Results: use-case demonstration with AML models

We applied the workflow on two pairs of published logical models on AML to demonstrate the benefits of model integration for complex biological processes. Per the workflow, we first carried out a broad literature search to identify relevant logical models related to gene regulation in AML. The supplementary materials (Tables S1 and S2) provide literature search details. Because AML originates from hematopoietic stem cells (HSC) that have undergone malignant transformation [48], our search included models that describe HSC behavior. From the retrieved models, we selected two pairs of models based on their overlap and biological relevance. The first pair uses mouse data and investigates HSC development; the second pair uses human data and investigates AML disease progression.

Merge models to better simulate hematopoiesis

The first model pair consists of Boolean models constructed by Bonzanni et al. [49] and Krumsiek et al. [50]. Both of these models describe crucial stages in hematopoietic differentiation, but with different emphases. The former model captures key regulatory genes of early HSCs and simulates the differentiation of stem cells into mature blood cells, including erythroids, monocytes, and granulocytes. The latter model focuses on a later stage of the disease, describing the transition of common myeloid progenitors into myeloid cells. The two models share 6 genes; see Fig. 2A. Importantly, both models include key AML-related genes absent in the other model; the Bonzanni model includes Runx1 while the Krumsiek model includes Cebpa, both of which are involved in the pathogenesis of AML [51, 52]. Since AML can originate from various stages of this differentiation process, merging these models offers a more detailed explanation of the HSCs differentiation process and thus possibly a more comprehensive representation for AML patients with different genetic alterations. (Note that this model pair was tested using mouse data, therefore, we use a different capitalization naming convention.)

Fig. 2.

**Data block**
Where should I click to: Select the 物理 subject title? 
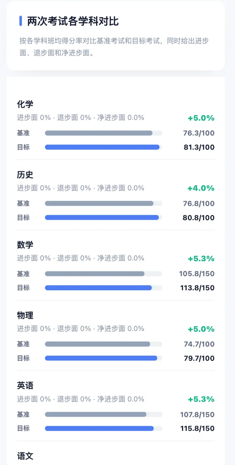(25, 315)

**What you need to do**
Answer these questions about the AML model-integration text:
1. What kind of data does the second model pair use?
2. How many genes do the Bonzanni and Krumsiek models share?
3. Which key AML-related gene does the Bonzanni model include that the Krumsiek model lacks?

**Response area**
1. Human data.
2. Six genes.
3. Runx1.